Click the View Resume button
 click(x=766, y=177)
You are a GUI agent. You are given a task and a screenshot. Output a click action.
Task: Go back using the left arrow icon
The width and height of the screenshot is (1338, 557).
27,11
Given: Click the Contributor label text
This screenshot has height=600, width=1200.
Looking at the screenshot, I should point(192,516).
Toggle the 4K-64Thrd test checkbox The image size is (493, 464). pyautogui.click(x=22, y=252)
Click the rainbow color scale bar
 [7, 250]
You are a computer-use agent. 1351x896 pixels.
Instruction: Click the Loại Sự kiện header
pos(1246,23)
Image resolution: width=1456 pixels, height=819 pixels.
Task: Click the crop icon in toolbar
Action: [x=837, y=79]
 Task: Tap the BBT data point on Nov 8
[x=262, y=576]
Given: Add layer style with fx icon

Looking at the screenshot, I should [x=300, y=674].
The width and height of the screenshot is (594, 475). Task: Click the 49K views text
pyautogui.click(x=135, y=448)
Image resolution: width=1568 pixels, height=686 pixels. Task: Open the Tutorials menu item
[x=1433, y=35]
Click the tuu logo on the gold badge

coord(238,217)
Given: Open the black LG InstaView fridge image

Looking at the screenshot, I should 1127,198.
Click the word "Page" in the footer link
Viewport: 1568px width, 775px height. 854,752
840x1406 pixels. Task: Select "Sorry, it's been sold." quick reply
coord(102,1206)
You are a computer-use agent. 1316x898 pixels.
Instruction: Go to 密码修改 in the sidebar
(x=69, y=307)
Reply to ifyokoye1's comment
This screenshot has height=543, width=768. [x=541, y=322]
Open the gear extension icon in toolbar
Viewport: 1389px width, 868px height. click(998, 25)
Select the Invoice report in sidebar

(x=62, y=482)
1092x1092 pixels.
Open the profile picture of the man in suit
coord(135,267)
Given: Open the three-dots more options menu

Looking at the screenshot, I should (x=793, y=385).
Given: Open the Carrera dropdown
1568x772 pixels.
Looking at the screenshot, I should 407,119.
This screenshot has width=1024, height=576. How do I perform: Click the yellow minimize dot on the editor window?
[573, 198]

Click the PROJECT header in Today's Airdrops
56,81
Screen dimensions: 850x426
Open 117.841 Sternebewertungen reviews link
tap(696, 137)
========================
#### [DESCRIPTION OF THE TASK]
Please rewrite the items above, swapping "Instruction" for "Command" wherever it occurs and changing nothing else.

#### [REPLY TO THE TASK]
Click the View Resume button
 click(x=766, y=177)
You are a GUI agent. You are given a task and a screenshot. Output a click action.
Task: Go back using the left arrow icon
The width and height of the screenshot is (1338, 557).
27,11
Given: Click the Contributor label text
This screenshot has height=600, width=1200.
Looking at the screenshot, I should point(192,516).
Toggle the 4K-64Thrd test checkbox The image size is (493, 464). pyautogui.click(x=22, y=252)
Click the rainbow color scale bar
 [7, 250]
You are a computer-use agent. 1351x896 pixels.
Command: Click the Loại Sự kiện header
pos(1246,23)
Image resolution: width=1456 pixels, height=819 pixels.
Task: Click the crop icon in toolbar
Action: [x=837, y=79]
 Task: Tap the BBT data point on Nov 8
[x=262, y=576]
Given: Add layer style with fx icon

Looking at the screenshot, I should [x=300, y=674].
The width and height of the screenshot is (594, 475). Task: Click the 49K views text
pyautogui.click(x=135, y=448)
Image resolution: width=1568 pixels, height=686 pixels. Task: Open the Tutorials menu item
[x=1433, y=35]
Click the tuu logo on the gold badge

coord(238,217)
Given: Open the black LG InstaView fridge image

Looking at the screenshot, I should 1127,198.
Click the word "Page" in the footer link
Viewport: 1568px width, 775px height. 854,752
840x1406 pixels. Task: Select "Sorry, it's been sold." quick reply
coord(102,1206)
You are a computer-use agent. 1316x898 pixels.
Command: Go to 密码修改 in the sidebar
(x=69, y=307)
Reply to ifyokoye1's comment
This screenshot has height=543, width=768. [x=541, y=322]
Open the gear extension icon in toolbar
Viewport: 1389px width, 868px height. click(998, 25)
Select the Invoice report in sidebar

(x=62, y=482)
1092x1092 pixels.
Open the profile picture of the man in suit
coord(135,267)
Given: Open the three-dots more options menu

Looking at the screenshot, I should (x=793, y=385).
Given: Open the Carrera dropdown
1568x772 pixels.
Looking at the screenshot, I should 407,119.
This screenshot has width=1024, height=576. How do I perform: Click the yellow minimize dot on the editor window?
[573, 198]

Click the PROJECT header in Today's Airdrops
56,81
Screen dimensions: 850x426
Open 117.841 Sternebewertungen reviews link
tap(696, 137)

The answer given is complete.